The German philosopher Martin Heidegger, wrote that it is impossible to live in the "now" because even when you say the word, it is already in the past.
I ponder on that statement quite a lot.
Our year progresses and the usual signs point to the beginning of the PNW cruising season. Preparations of both sailors and their vessels can be witnessed at the marina and in the local marine stores. The amount of energy and expense bent on the singular purpose of "getting out there" is highly impressive.
As Jeff and I race to replace some leaky deck planks on Kwaietek and block out a few of our upcoming weekends to repair Sugaree's mainsail and anchor-chain roller, I feel the anticipation with every sunny forecast that scrolls across my phone's weather app. So many chores to finish... so many plans to make... so many expectations about what this season will be like.

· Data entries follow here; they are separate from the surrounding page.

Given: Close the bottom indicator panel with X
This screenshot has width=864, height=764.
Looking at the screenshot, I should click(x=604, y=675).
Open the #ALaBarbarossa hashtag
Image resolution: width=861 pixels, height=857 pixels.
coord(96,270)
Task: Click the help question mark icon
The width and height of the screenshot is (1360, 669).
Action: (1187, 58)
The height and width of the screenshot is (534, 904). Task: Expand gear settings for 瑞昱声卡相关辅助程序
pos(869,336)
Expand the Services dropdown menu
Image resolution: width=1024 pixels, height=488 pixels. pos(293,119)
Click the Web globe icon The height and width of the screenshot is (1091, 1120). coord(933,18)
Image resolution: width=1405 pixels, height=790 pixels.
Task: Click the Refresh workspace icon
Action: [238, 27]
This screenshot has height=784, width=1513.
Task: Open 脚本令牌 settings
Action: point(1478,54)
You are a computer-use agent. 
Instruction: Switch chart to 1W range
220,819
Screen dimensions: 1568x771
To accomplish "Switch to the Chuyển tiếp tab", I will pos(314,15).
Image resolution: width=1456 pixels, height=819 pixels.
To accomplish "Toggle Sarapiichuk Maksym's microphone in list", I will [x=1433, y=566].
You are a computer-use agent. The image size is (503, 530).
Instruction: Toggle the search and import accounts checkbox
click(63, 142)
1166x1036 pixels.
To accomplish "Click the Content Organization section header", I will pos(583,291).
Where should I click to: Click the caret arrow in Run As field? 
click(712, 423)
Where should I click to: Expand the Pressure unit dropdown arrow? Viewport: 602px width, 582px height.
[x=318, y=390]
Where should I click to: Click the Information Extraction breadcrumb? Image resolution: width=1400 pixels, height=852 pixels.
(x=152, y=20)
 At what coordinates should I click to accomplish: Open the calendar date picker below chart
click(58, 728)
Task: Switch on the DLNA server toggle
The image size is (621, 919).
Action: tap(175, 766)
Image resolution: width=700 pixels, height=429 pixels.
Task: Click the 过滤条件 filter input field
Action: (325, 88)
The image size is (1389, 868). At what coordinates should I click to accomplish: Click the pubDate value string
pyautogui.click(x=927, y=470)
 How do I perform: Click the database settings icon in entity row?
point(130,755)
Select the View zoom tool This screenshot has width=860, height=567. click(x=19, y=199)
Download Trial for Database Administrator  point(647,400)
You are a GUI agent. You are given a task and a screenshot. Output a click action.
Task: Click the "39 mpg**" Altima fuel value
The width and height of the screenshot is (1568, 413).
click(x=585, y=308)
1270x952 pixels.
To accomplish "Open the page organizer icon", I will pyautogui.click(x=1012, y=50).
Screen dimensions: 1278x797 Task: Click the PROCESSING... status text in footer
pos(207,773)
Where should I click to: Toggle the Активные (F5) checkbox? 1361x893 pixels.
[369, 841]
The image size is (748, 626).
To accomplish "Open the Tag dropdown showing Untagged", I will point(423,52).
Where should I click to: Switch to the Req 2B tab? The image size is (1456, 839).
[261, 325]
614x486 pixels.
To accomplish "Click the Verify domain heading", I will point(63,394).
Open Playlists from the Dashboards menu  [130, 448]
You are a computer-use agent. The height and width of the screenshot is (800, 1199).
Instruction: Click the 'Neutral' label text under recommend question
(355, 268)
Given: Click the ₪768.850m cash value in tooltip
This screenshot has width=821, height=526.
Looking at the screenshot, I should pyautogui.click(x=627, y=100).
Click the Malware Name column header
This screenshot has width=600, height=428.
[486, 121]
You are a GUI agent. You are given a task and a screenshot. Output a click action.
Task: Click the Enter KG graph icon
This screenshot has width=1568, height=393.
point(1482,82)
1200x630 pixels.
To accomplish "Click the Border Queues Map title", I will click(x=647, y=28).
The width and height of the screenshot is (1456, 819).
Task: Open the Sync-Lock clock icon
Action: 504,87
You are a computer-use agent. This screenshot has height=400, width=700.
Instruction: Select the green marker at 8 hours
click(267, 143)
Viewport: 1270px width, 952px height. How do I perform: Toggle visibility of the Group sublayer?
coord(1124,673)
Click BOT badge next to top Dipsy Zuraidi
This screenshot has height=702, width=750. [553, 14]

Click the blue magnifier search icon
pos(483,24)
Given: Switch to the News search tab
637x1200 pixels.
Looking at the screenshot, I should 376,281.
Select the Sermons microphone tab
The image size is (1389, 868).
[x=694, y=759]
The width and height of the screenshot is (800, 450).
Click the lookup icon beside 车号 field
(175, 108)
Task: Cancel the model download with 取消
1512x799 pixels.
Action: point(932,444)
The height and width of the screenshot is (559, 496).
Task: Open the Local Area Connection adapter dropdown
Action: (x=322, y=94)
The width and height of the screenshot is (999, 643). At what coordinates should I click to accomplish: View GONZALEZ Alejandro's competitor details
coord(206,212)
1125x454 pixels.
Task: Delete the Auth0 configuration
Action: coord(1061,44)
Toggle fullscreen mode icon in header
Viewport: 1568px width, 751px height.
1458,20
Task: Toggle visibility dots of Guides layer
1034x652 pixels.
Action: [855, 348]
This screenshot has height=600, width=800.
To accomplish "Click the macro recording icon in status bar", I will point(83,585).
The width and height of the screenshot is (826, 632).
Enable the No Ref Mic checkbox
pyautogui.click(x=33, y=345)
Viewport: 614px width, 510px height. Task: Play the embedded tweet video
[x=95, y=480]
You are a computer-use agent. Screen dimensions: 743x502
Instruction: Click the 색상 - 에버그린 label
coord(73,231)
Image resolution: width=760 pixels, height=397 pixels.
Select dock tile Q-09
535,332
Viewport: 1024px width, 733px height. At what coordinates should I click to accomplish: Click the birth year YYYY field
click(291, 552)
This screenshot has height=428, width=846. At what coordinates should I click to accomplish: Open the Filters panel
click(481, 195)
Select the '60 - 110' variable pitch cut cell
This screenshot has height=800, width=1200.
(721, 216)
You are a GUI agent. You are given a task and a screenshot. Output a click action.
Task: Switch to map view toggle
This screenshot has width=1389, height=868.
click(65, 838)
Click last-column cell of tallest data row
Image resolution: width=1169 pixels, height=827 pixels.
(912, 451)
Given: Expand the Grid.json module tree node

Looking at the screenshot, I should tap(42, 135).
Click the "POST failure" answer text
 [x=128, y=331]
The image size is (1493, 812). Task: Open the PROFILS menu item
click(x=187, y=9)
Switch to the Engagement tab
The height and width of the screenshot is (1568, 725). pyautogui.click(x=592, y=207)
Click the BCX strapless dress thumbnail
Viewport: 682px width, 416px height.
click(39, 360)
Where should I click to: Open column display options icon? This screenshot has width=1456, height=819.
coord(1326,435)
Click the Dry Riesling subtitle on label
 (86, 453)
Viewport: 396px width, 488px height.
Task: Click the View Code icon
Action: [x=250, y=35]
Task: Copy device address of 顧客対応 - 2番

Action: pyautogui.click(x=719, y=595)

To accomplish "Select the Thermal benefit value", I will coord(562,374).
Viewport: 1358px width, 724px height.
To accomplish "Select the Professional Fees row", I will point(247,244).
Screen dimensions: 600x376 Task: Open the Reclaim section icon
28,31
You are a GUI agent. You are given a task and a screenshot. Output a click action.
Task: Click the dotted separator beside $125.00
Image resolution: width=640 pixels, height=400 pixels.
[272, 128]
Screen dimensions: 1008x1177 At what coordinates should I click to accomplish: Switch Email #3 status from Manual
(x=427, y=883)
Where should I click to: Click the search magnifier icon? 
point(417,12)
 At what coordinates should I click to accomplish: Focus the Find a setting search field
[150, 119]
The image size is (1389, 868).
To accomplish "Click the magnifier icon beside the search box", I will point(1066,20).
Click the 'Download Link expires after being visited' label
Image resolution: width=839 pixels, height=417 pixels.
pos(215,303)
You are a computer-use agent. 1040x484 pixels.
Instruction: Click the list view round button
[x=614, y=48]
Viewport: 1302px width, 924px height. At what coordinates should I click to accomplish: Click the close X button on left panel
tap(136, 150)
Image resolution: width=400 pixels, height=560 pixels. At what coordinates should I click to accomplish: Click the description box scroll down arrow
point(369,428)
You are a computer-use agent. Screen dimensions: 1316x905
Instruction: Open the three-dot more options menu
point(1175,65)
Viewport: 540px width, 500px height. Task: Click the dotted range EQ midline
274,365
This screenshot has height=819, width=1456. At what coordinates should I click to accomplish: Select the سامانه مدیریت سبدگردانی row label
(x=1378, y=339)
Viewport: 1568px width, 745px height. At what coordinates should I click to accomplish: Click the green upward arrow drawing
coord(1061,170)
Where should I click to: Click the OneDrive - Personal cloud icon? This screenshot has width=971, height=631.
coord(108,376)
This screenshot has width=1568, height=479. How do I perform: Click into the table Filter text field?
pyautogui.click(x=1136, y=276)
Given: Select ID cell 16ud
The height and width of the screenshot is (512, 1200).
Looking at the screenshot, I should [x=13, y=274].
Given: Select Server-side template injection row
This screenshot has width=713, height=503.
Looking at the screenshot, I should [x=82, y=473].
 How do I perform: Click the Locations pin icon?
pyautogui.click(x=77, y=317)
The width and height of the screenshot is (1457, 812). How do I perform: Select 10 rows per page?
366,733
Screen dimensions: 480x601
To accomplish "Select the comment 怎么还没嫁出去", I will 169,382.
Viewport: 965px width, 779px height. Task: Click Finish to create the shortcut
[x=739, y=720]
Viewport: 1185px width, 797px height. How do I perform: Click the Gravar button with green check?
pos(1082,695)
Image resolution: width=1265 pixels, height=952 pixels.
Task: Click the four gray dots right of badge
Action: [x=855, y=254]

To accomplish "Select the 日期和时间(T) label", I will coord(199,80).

This morning I woke to heavy rainfall. The percussion off our plastic winter cover accentuated the rain's brittle patter. I caught myself listening to the quality of the drips that made it through the holes in our diminished cover. A gust of wind could be heard rushing past the masts, it built in intensity and then blew itself out somewhere over the old refinery. Kwaietek rolled back and forth noncommittally, she'd weathered bigger gusts this winter. Somewhere over on D-dock I could hear the sound of a fishboat's generator. Our bilge-pump ran for a few seconds and then clicked off with the familiar gurgle of remaining seawater that failed to make it overboard.
I crawled out of the blankets--annoying Lucky Jack who'd been perched atop my stomach since Jeff and Juliet had departed over half an hour ago. He blinked and then tilted his head toward the bag of 'Whisker Lickins' as if to say, Well, you're up now, make yourself useful. Upon downing his morning snack, he settled into the top shelf of my closet to wait out the storm.
. . . . . .
I'm thinking again now about Heidegger's statement while I sip my coffee. These past five years of living on the water have changed us greatly. Perhaps it is because of the sudden clamor to finish projects and the super-charged atmosphere of expectancy in the marina... but I'm very aware of how differently we look at life nowadays. It is a good way to live--possibly the closest to being in the Now that we have ever been.
The sounds and smells, the colors and various temperatures of the world around us are so elemental to our waking selves--an integration of the senses that we've adapted as we moved onto the water that make up this change. For practical purposes, it is our very survival that depends on this change. Everything from watching our water intake and output to how the dock lines sound at any given moment. These are just some of the necessities of boat life. Yet the unforeseen benefits are the many nuances and instinctual knowing of our world.
When I am on a boat and away from shore, there is little effort that is required to live immediately. The patterns of ripples on the water ahead are of ultimate importance to me... the formations of clouds and the color of the sky--consciousness occurs innately. Even now, I can imagine the sounds I hear when we are on the water; the brief whispers that occur split seconds before a killer whale surfaces, the pre-dawn splashes of seals hunting, the rapids-like chatter of a rip-tide, our anchor chain grinding against the rocky seabed and the absolute lack of sound during a night-watch on a starry night.
I recognize this reordering of my priorities and try to be as present as often as possible. However, even as live-aboards we get distracted all too many times. I look forward to tossing off our docklines and disconnecting; no more Facebooking, no more political blogs or blaring music from neighboring boats. If there was only a way to bottle the tranquility one obtains from sailing in order to save for the rest of the year... well, Heidegger would be pleased indeed.
The difference between Being and just being can be found in those moments--the ones in between what we have done or thought and what we are about to do or think. Right now, I'm grateful that we have our boat-life and our cruising time to remind me of this. Someday I may evolve enough so that I can live that way no matter where I am... or maybe not. I suppose that's why I read Heidegger.
... Hear that? The rain has stopped.